La vita in superficie prosegue come sempre. E come sempre l’uomo di pace osserva nell’ombra. La casa dove vive è come potevo immaginarla. C’è una zona «ufficiale» e una «riservata», con un salone che si raggiunge attraverso un dedalo di corridoi. Il telegiornale racconta una notizia: «Giovanni Morabito, 24 anni, nipote del boss detto ‘U tiradrittu, ha sparato in testa alla sorella Brunetta, 32 anni, Il motivo da ricercare nella relazione sentimentale di quest’ultima con un poliziotto». L’uomo di pace ascolta in silenzio. Tanto parlano le sue smorfie. E fa: «Voi giornalisti ragionate come scrittori del nord. Ma sull’istituzione scrivete solo cose di serie “c” ». Comunque insisto un pò «Perchè sparare alla sorella?». Sorride in silenzio: «’Ndrangheta, dal greco andragathia, che vuole dire valore, coraggio. Tra i valori l’appartenenza: non si possono avere rapporti affettivi con la controparte di giustizia». Tradotto: Brunetta non doveva stare insieme a un poliziotto. Persiane tirate giù. Tende ricamate chiuse. Qualcuno, senza quasi farsene accorgere, porta tre tazzine con il caffè. Già zuccherato. Mi dico: «O glielo chiedo adesso o mai più…». Cinque mesi fa hanno ucciso durante le primarie uno dei big della sanità calabrese: Francesco Fortugno. Le indagini hanno portato ad alcuni arresti. Ma nessuno ci capisce niente. «So che indagano in tante direzioni. Anche in quelle personali: il figlio di Fortugno avrebbe messo incinta la ragazza sbagliata. Ma non basta per ucciderlo. Chissà come mai quel giorno a quell’ora nel seggio non c’era neanche un Carabiniere…». La pista politica? «Quella del trombato come mandante? No, escludo che possa portare a incaricare un killer…». E allora perchè l’hanno ucciso? «Si ricorda l’omicidio Ligato (Ludovico Ligato, presidente delle Ferrovie dello Stato ucciso davanti a casa sua in Calabria il 27 agosto 1989, ndr)? Crede che sia stato ucciso perchè non cedeva alla’ndrangheta?». Interviene un suo amico: «No: Ligato aveva favorito solo una parte. Gli accordi erano diversi. E l’hanno ucciso. E questo attiene all’onore, al tradimento dell’onore: motivo secondo l’istituzione per far cessare una vita». Dunque Fortugno come Ligato…

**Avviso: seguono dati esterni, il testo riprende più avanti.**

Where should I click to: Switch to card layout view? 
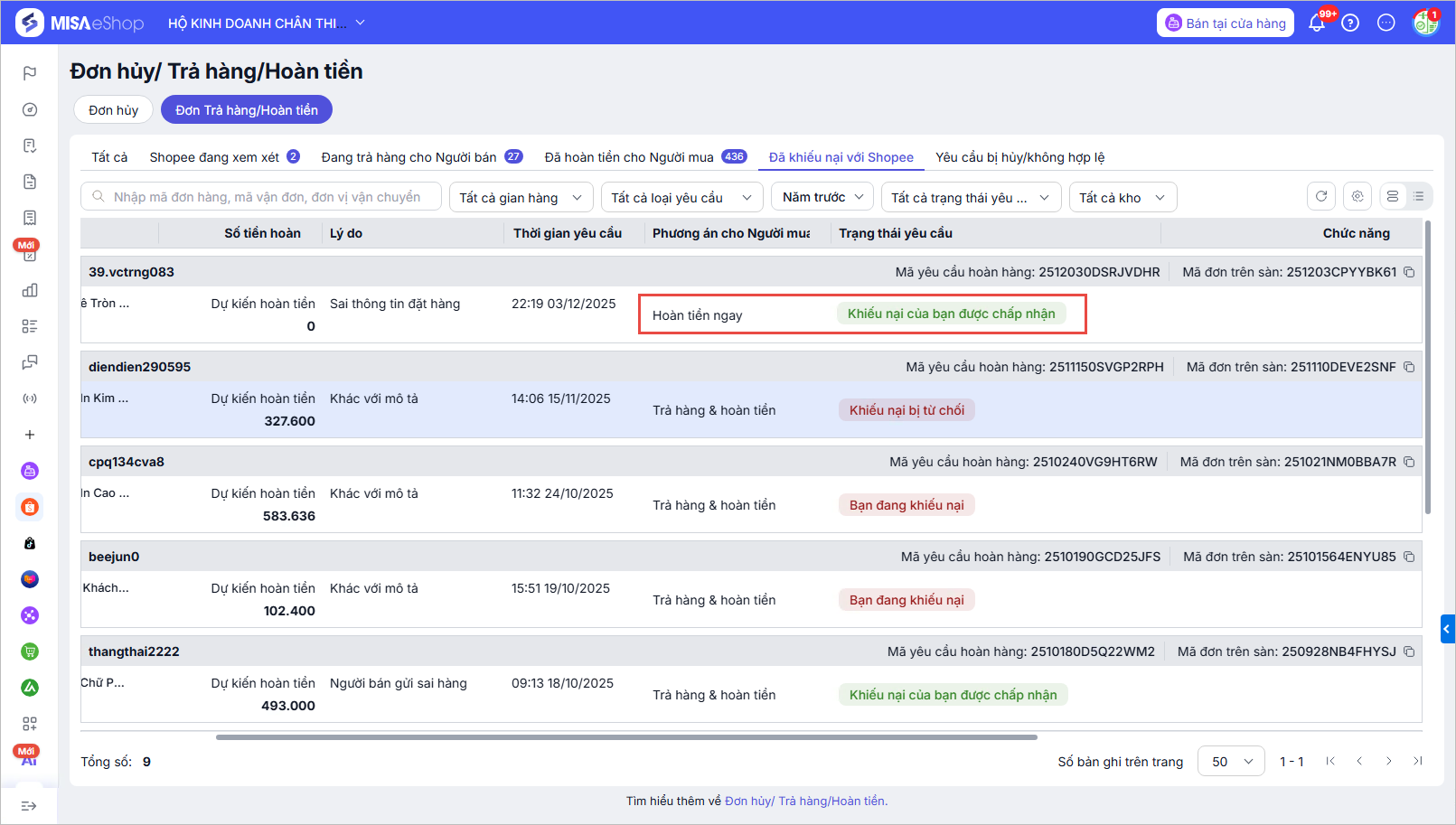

Ma quante curiosità ancora: proprio in un’intervista a News Pierluigi Vigna, predecessore di Pietro Grasso alla Direzione nazionale antimafia, ha detto che la ‘ndrangheta è l’organizzazione più pericolosa. «L’unico magistrato che ci capiva qualcosa di mafia era Giovanni Falcone: ha conosciuto quegli ambienti, ha vissuto in quei quartieri. Ne aveva studiato i linguaggi, le parole, i metodi… E comunque, ripeto, voi giornalisti dite cose di serie c…». Mentre mi dice che la sera sarei stato invitato a una festa privata, gli chiedo di darmi qualche assaggio di cose di serie A: «Qua non esiste la cupola. Esistono le famiglie. E ognuna fa quel che vuole. Magari si mettono d’accordo in due o tre, ma l’organizzazione non è globale e verticistica. Questo non lo dice mai nessuno, ad esempio». Certo, il discorso più ricorrente è quello della droga. I narcotrafficanti stringono accordi con le famiglie calabresi. Anzi, sembra che le’ndrine contino più dei cartelli. Poi ci sono le connessioni con il traffico di armi, il riciclaggio, le attività di copertura…«Le dico questo: la droga, la cocaina in particolare, non è considerato dall’istituzione un lavoro attivo, ma una debolezza disonorevole. Si stupirà ma è così. Le vere’ndrin e sono quelle che non si occupano di traffico di droga: forse sono la minoranza. Ma credo che sia la verità. Che fa prende appunti?». Chiudo all’istante il block notes e rimetto la penna nella tasca interna della giacca. Tanto è ora della festa. Dal bunker sotterraneo al salotto riservato. Per finire in un salone per una cena-festa in stile alta borghesia milanese o romana. A tavola l’uomo di pace parla di politica con me e con altre persone che non mi azzardo neanche per sogno a chiedere chi sono. So solo che parlano in modo molto informato. E capisco anche che non sono contenti di come hanno votato l’altra volta. Metteranno la croce su un altro schieramento. Intorno gli invitati, ragazzi di vent’anni e persone vicine alla pensione, finita la cena, ballano e giocano al karaoke. Mi sembra di essere in un film. E mi dico: si può passare senza difficoltà da un rifugio sotterraneo al salotto buono. Alla faccia degli stereotipi.